[Opening GIVEN RECORDS section]

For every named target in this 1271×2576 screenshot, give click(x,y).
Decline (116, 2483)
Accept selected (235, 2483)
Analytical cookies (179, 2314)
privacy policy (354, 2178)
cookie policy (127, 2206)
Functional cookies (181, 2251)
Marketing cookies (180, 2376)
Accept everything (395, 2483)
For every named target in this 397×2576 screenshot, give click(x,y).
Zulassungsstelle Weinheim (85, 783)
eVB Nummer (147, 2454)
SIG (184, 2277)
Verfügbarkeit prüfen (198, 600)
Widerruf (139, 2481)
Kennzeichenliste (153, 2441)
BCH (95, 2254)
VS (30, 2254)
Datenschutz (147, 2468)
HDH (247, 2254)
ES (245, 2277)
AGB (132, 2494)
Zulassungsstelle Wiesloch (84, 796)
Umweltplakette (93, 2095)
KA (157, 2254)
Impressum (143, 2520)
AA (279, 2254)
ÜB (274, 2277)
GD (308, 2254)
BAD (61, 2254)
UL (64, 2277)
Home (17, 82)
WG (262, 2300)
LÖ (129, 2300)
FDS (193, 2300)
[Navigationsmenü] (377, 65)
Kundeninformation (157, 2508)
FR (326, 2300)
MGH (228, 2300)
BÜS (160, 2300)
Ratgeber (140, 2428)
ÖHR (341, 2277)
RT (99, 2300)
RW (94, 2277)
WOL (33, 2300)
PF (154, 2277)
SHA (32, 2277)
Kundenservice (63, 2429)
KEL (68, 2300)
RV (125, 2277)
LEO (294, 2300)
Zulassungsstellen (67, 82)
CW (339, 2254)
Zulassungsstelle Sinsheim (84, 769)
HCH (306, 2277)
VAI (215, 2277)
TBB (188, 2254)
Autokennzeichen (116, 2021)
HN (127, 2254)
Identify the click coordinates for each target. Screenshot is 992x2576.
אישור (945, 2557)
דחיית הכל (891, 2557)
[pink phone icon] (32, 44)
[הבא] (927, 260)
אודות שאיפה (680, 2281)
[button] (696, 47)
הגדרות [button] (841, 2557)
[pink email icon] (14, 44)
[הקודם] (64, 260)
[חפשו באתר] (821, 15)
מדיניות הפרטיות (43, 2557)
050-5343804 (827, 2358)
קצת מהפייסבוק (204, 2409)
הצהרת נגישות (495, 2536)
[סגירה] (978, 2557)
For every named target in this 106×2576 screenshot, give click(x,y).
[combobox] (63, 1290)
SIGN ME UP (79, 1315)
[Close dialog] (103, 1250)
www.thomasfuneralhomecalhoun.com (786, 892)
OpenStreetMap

[Closing GIVEN RECORDS section]

■ **PROBLEM TO SOLVE**
Output only the lines from the one that contains "מדיניות הפרטיות (43, 2557)" through the last line of the data above, each restated exactly.

■ **SOLUTION FOR THIS EXERCISE**
מדיניות הפרטיות (43, 2557)
050-5343804 (827, 2358)
קצת מהפייסבוק (204, 2409)
הצהרת נגישות (495, 2536)
[סגירה] (978, 2557)
For every named target in this 106×2576 screenshot, give click(x,y).
[combobox] (63, 1290)
SIGN ME UP (79, 1315)
[Close dialog] (103, 1250)
www.thomasfuneralhomecalhoun.com (786, 892)
OpenStreetMap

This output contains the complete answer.